# PASSAGE GIVEN
+-------+

# 2003 monte factory amp plus aftermarket amp



## heavensdevil (Jun 26, 2004)

I have a 2003 monte daily that I'm trying to install an aftermarket amp and sub into. I hooked up stereo but now there is no sound unless I connect the remote amp wire from aftermarket stereo to stock stereo harness. The factory amp is in the trunk, it controls all the speakers. I have an aftermarket amp and sub I want to connect to my new deck. Question is, Can I just connect the remote amp wire from the aftermarket amp to the wire from the aftermarket stereo that is also controlling the factory amp already? So Ill have one wire from stereo turning on the factory amp and aftermarket amp as well.


----------



## heavensdevil (Jun 26, 2004)

forgot to mention that new amp is a mono amp to control one subwoofer.


----------



## orientalmontecarlo (Sep 17, 2007)

first off u need a pac module usually called gm chime interface,if you install an aftermarket headunit in any of these gm cars from 00 -03 with or without onstar and you will need the module or youll be having major electrical issues becasue of it.reason is the headunit is linked to the door chime,ecu and ign/acc warning tones and all terminals that send signals to ecu or onstar...

some people dont buy the gm module to be cheap and ive seen installs where people have mounted double din units up front and keep the stock gm radio inside the trunk hidden..lol

i have a used on for sale original pac gm module for 60. if you need it..lmk


----------



## orientalmontecarlo (Sep 17, 2007)

forgot to answer your question ...yes you can connect the remote wire to both,if you plan on running more amps later on down the line i would suggest running a relay on your remote wire,for what your doing now you will be safe..

+-------+

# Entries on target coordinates
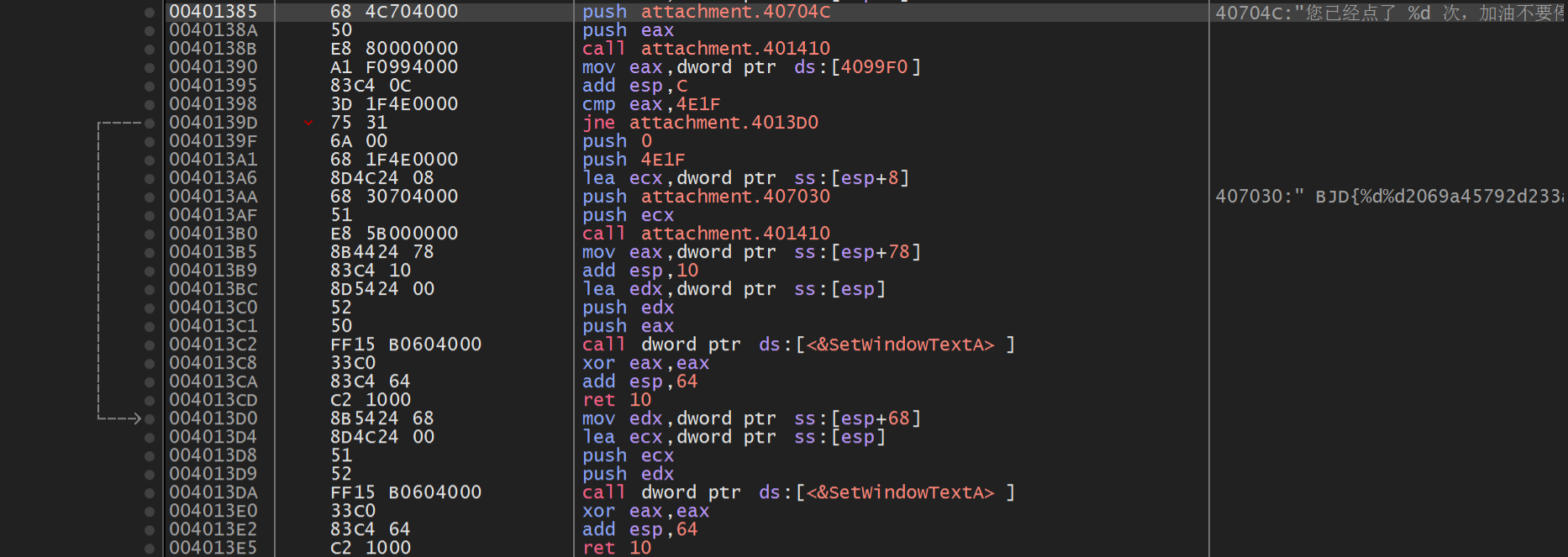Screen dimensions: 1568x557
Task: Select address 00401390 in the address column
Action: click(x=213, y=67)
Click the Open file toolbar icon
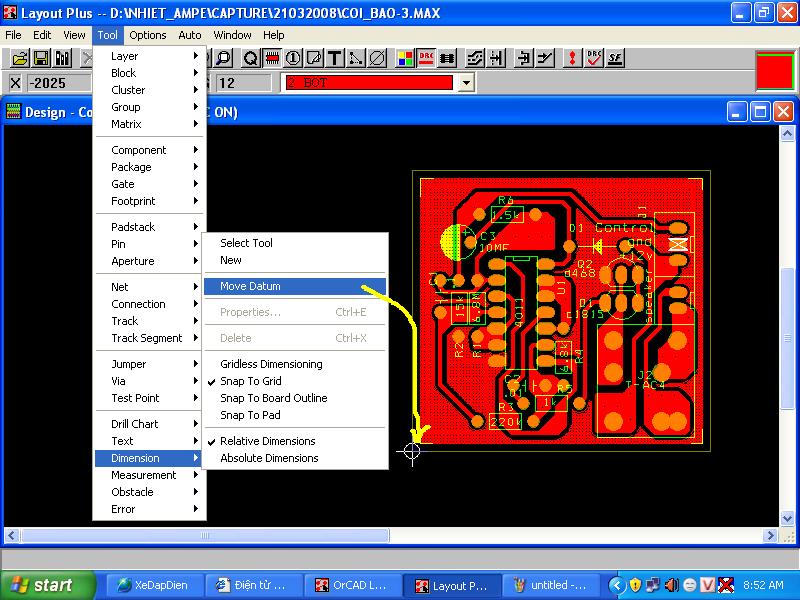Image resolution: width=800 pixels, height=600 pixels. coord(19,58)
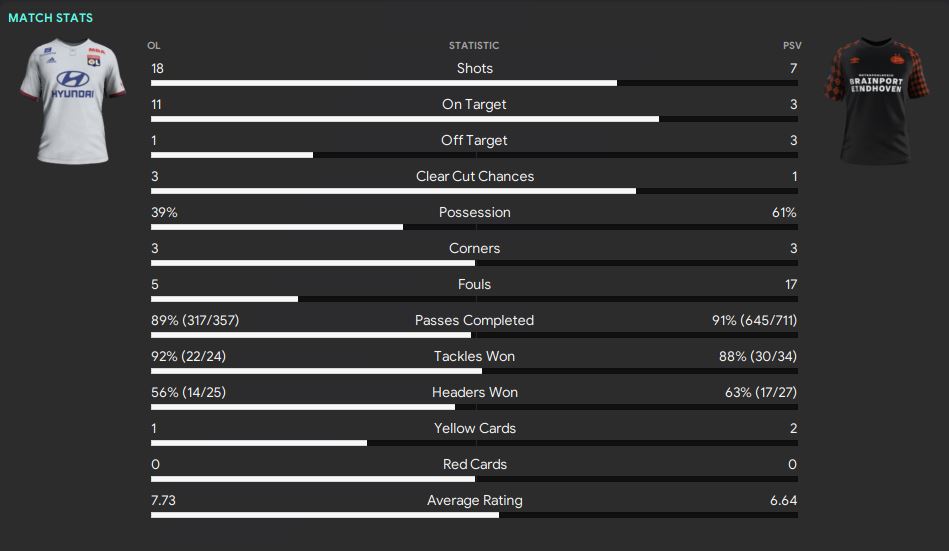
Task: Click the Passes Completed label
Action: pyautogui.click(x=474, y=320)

+-------+

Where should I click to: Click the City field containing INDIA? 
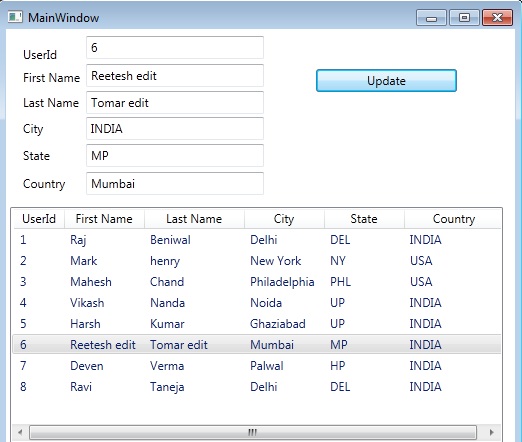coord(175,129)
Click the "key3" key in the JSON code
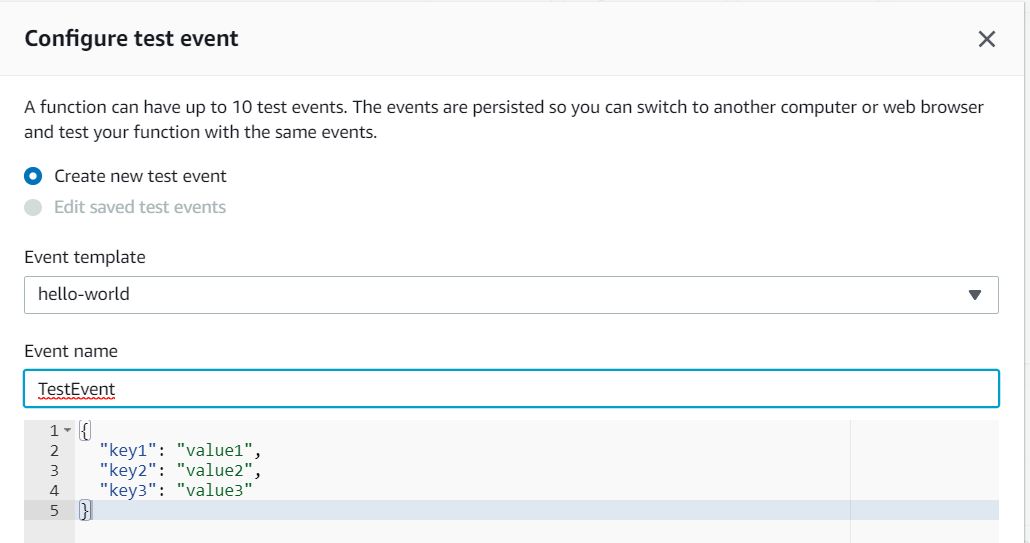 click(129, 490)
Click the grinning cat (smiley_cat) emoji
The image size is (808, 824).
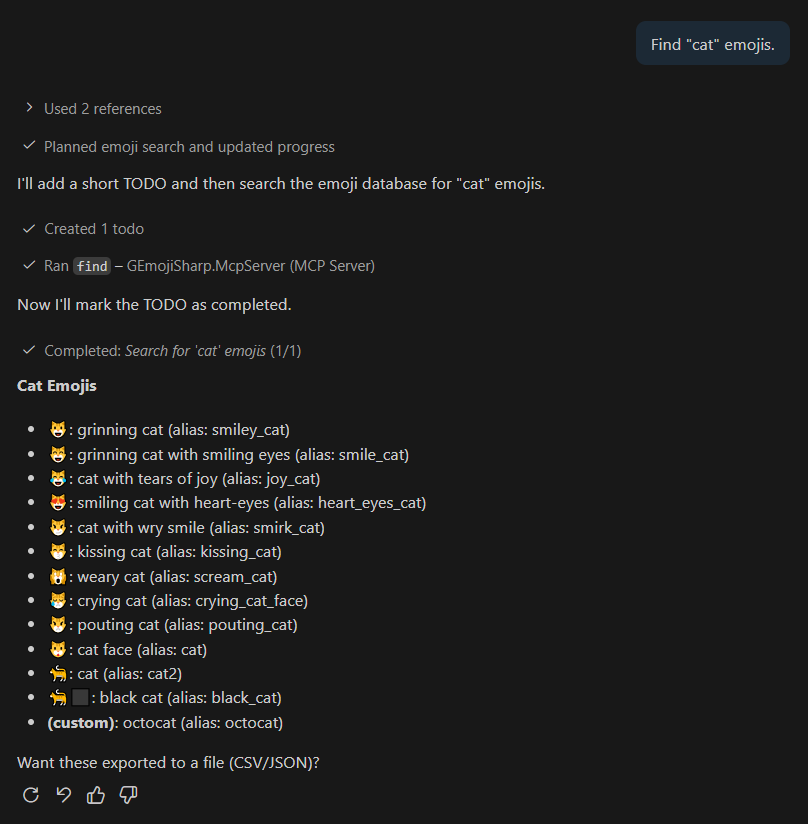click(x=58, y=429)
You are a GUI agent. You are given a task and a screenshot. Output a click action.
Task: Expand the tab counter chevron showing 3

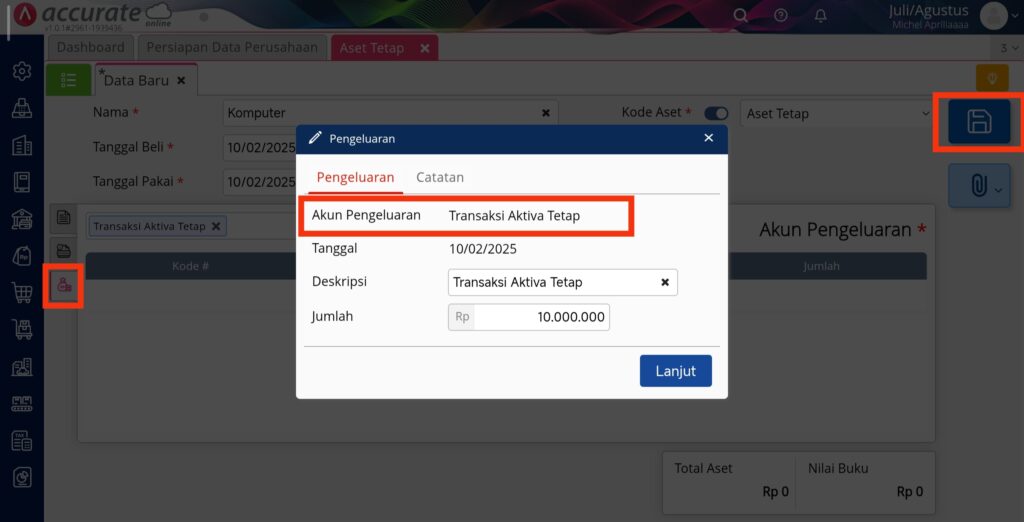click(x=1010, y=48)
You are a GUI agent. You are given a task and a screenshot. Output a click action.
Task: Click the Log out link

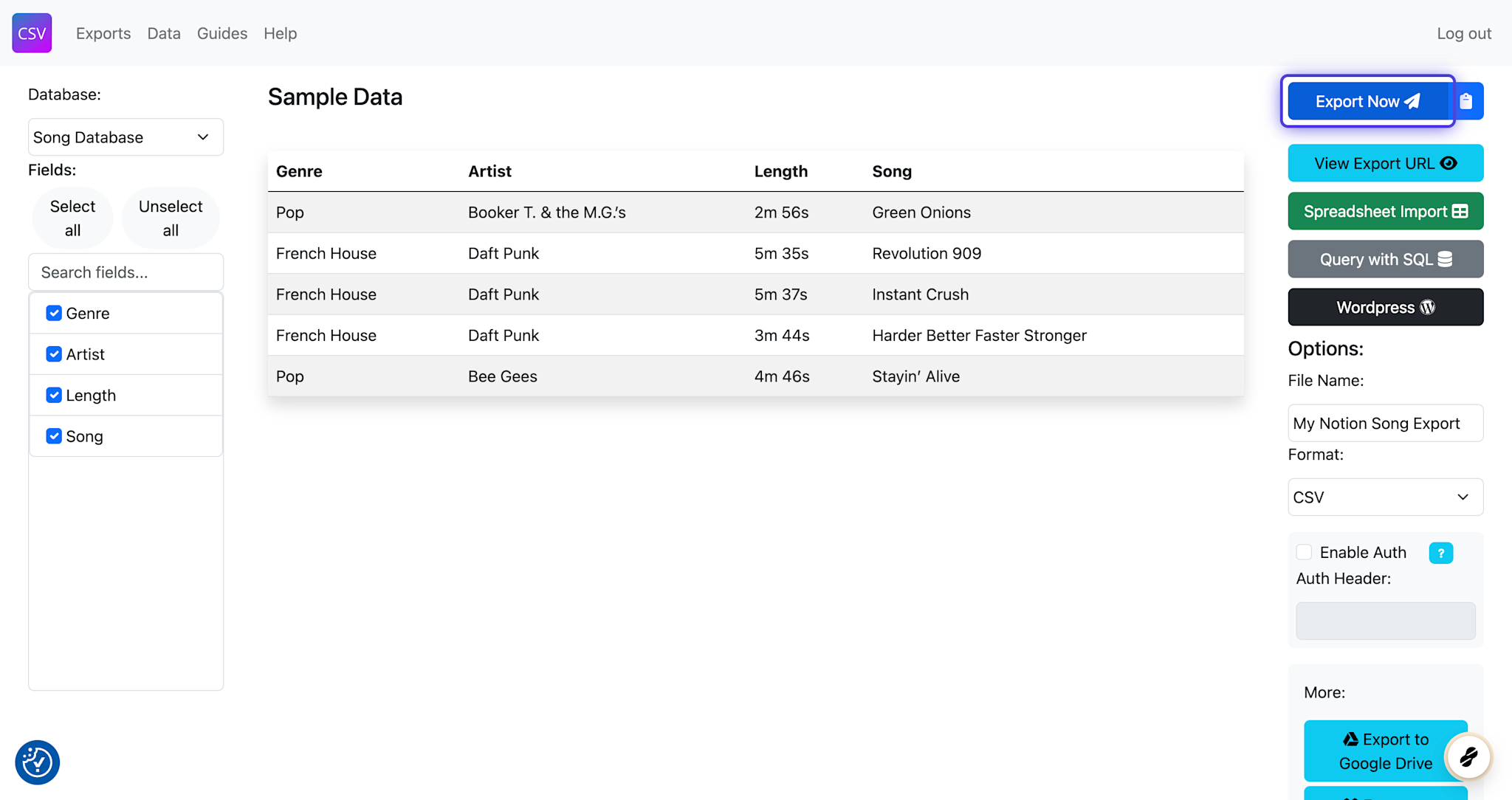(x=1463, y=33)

+-------+

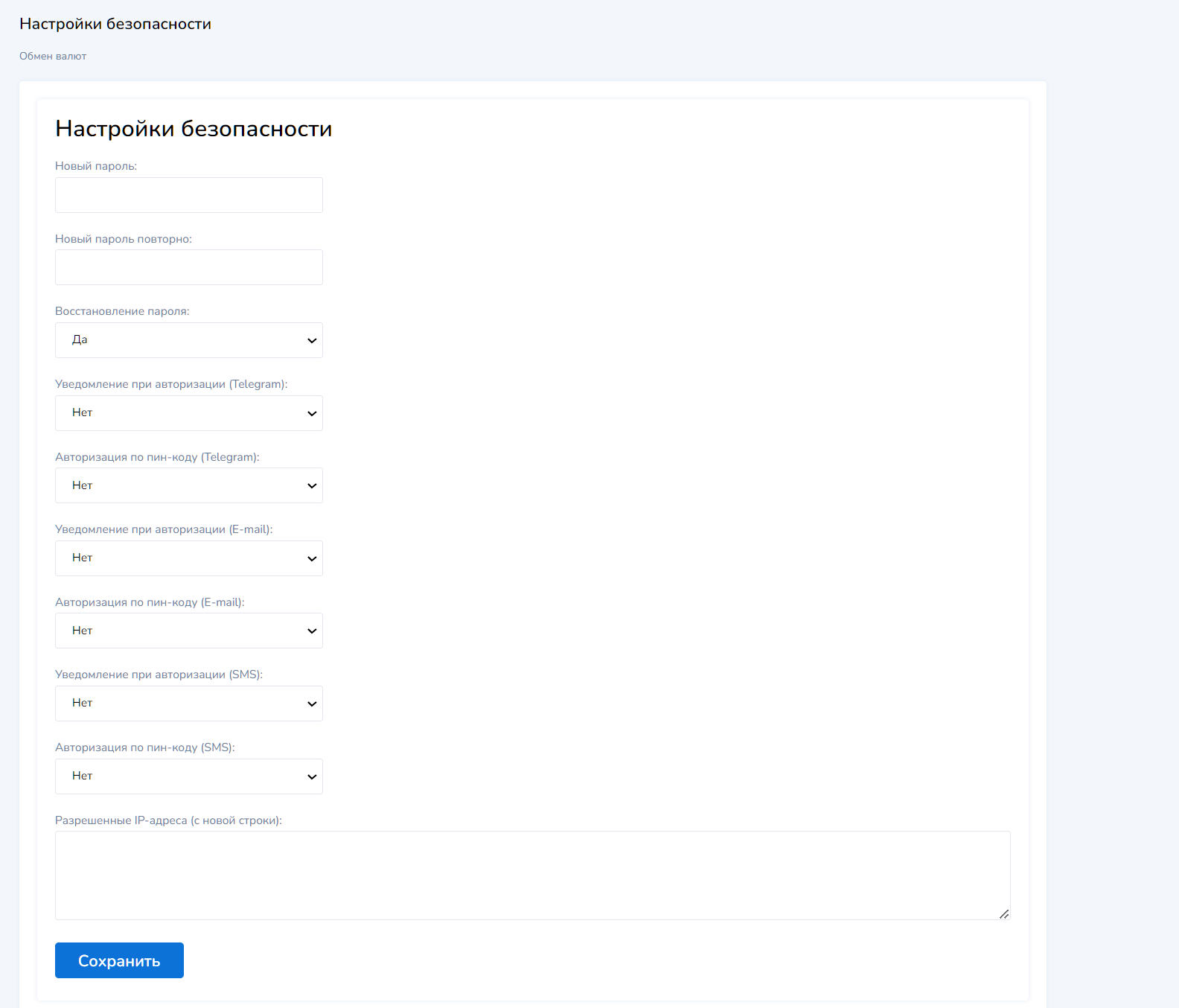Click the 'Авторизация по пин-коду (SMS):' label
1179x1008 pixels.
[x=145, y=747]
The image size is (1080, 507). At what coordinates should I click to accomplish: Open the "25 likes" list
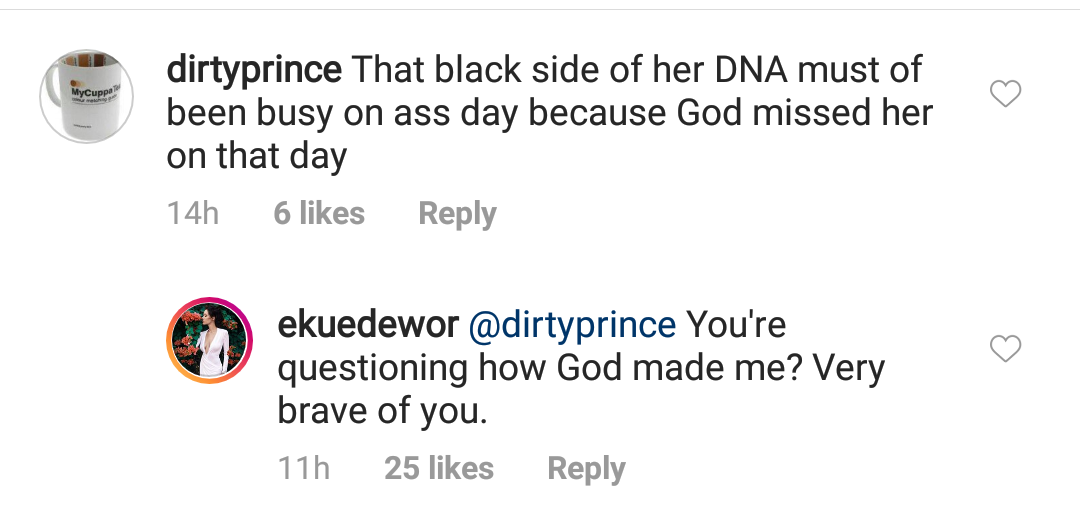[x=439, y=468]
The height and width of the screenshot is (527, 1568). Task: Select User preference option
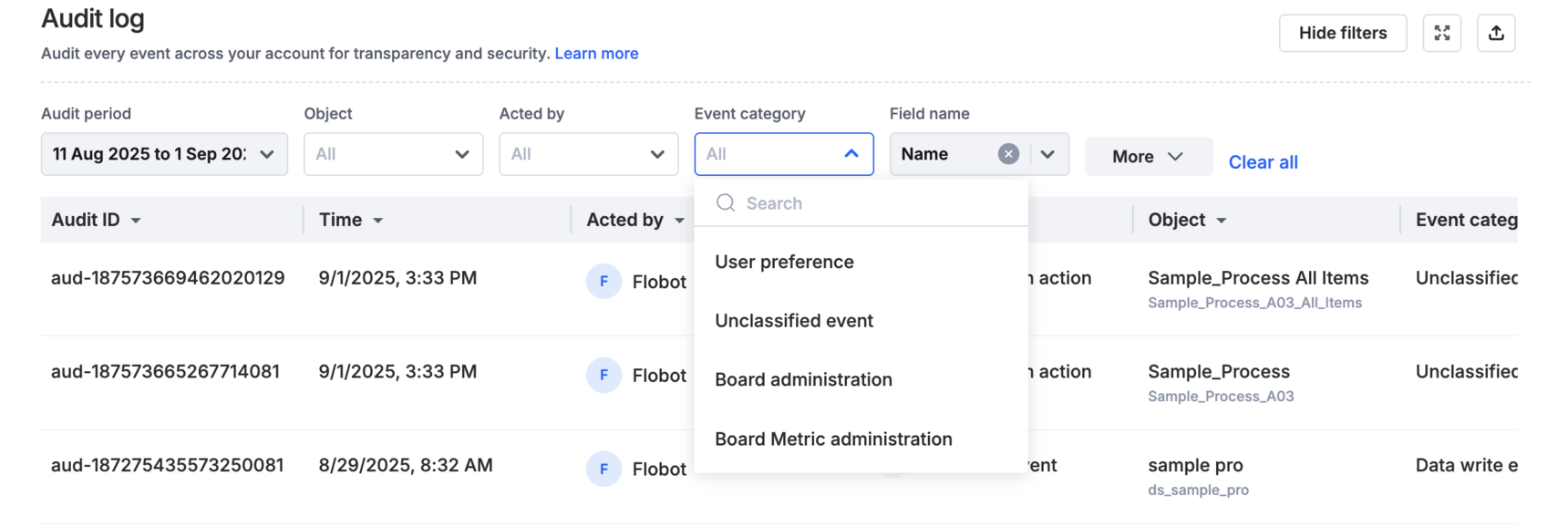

+-------+

Write out the thread about adding an aftermarket amp to a 2003 Monte, starting with "i have a used" and going on through "will be safe..". Update the passage so that "relay" reads "switch" instead.

i have a used on for sale original pac gm module for 60. if you need it..lmk


----------



## orientalmontecarlo (Sep 17, 2007)

forgot to answer your question ...yes you can connect the remote wire to both,if you plan on running more amps later on down the line i would suggest running a switch on your remote wire,for what your doing now you will be safe..